I performed a convincing act of loading a barely restrained Ranger back into the car as the guy repeated, “Oh, he isn’t the friendly one.” I kept little Elsie with my mother.

A classic Good Cop; Bad Cop move. It worked. He carefully and quietly retrieved the ball and ended the game.

I whispered to my mother that due to current demand (and lack of prior proper appreciation), Ranger now charges $10/hour for his services. He likes cash. That golden bark and intense stare with a nice, stiff tail and rigid body posture is exquisite when desired.
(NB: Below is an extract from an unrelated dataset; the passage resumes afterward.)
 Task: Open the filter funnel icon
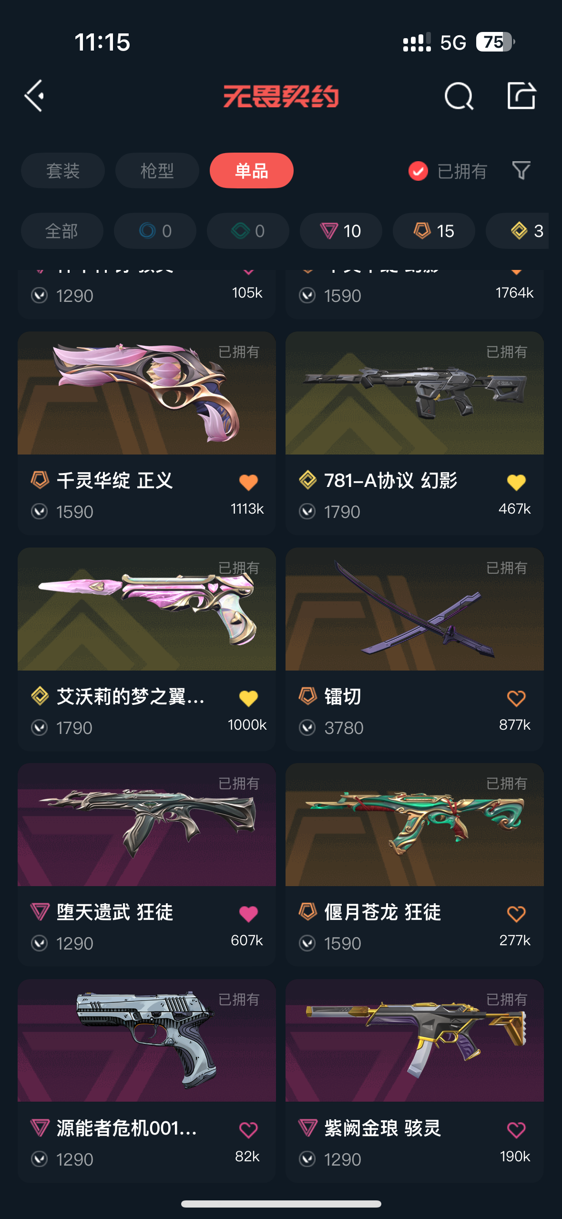[521, 170]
She had a new appreciation for the formerly accused  “shedding parasite carrier.” I then mused aloud if it was safe for my “Golden Pipes” to be in her home. Surely I wouldn’t want to expose him to any potential parasites or chemicals that could cause him to fall ill. Mwah ahh ahhh. Victory is sweet.

I haven’t even come to the best part.  My mother’s favorite part of the day is reading everybody’s horoscope  (right before forcing us to listen to the obituaries). It’s also the time I tend to roll my eyes a lot and become semi-comatose. For the heck  of it, I asked “What sign is Ranger? What does his say?”

Turns out that he’s a Libra. And, I quote (from the San Diego Union Tribune) on the date of his first Bark-Ranger duty…

“The challenges of the day call for boldness. You bravely speak your mind, support the side you think is right, and facilitate justice. You’ll sleep soundly tonight knowing you’ve put in a solid day’s work.”

Priceless (and a little cosmically unnerving to a non believer).